Environmental sustainability is vital for the survival of future generations and in an industry like mining, which has been drastically impacting the earth for centuries, its well beyond due that global operators start making bigger efforts to make change.
Through the development and integration of practices that reduce the enormous environmental impact caused globally by mining, it is possible for mining operators to now reverse the impact to create a more environmentally sustainable future.
Measures like reducing energy and water consumption, limiting waste production and minimising land disturbances, preventing pollution on sites (including air, water and soil pollutions) and ensuring the efforts on closures and reclamations of sites is carried out to the highest levels.
Although on a global scale, the definition of ‘sustainable development’ can be somewhat variable, the true meaning of development that meets present needs without compromising future generations is often disregarded for the sake of profits.
On a global scale, operators simply aren’t doing enough to ensure our future is developed sustainably. Although imperative measures involving the integration of economic activity, social concerns, effective governmental systems and environmental integrity have had a rising influence on social and environmental policy in the last few decades, can we honestly say that enough is being done?
Organisations across the world have begun developing their own guidelines for sustainable practises within their own administrations, however with the constant exploration of new coal, oil and mineral reserves brings further reason to make drastic changes.
The modern development of technologies increases the economic viability of reserves, however the processes used, the pollution from mining activities and associated infrastructure have huge probability of irreversible damage to the health of ecosystems, and a reduction in the ability to provide the product safely for both environment and human welfare.
An environment in good health for future generations is the reason we need sustainable development. High levels of pollution compromise the ability to purify the air and water when the surrounding ecosystems are smothered by the impacts of unhealthy mining practises performed in past generations.
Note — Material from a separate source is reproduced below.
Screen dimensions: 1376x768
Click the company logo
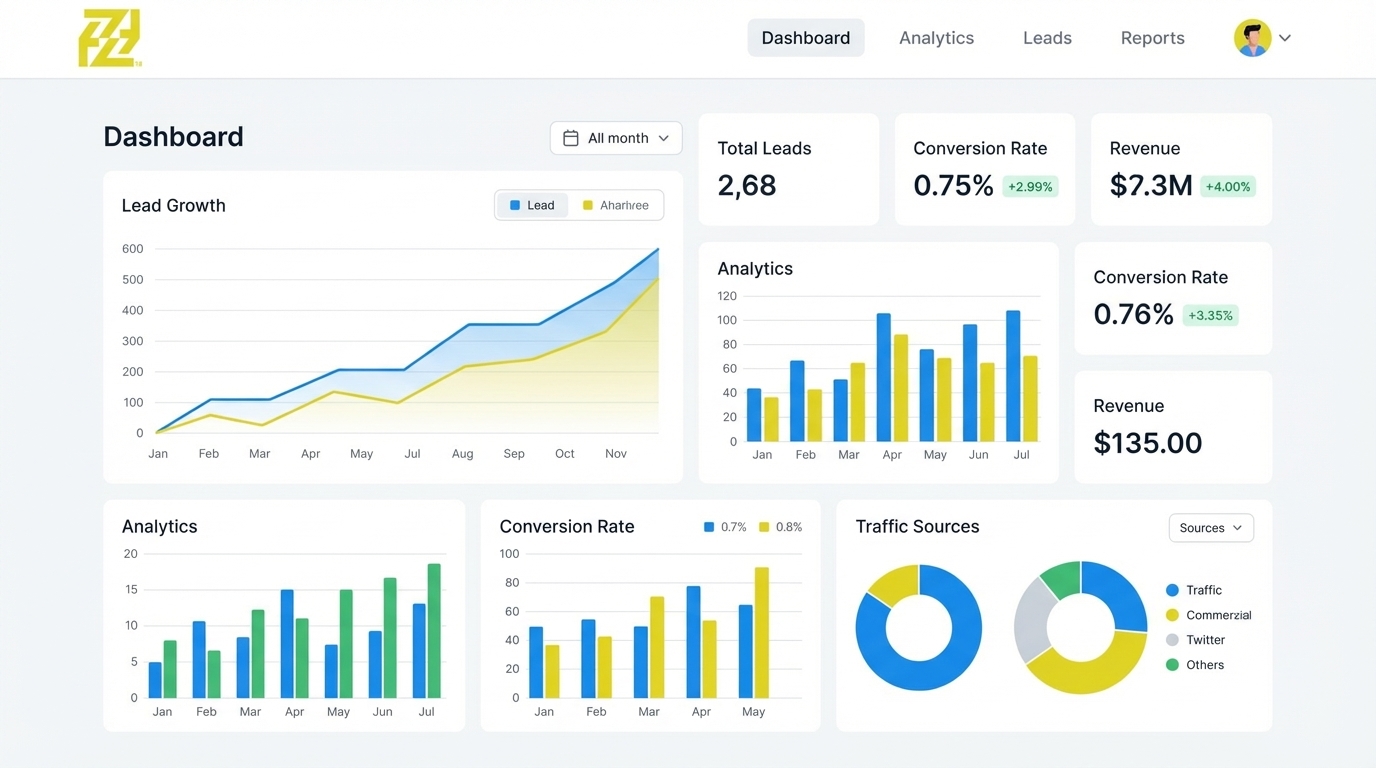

To become more environmentally sustainable, mining operations must lessen the impact on the environments surround mine sites. They also have a momentous responsibility to leave the land in an acceptable state when mine closures occur. Land must be left in a state ready for re-use by people or ready for ecosystems to regenerate as close as they were before.
A range of technologies and management strategies are constantly being developed and used by the mining industry to help reduce the environmental impacts of mining and should be taken on board globally.
Reducing inputs like water, energy and land disruption, and reducing outputs like waste, acid rock drainage and reclamation are vital to a sustainable future.
“You can’t escape the responsibility of tomorrow by evading it today” – Abraham Lincoln.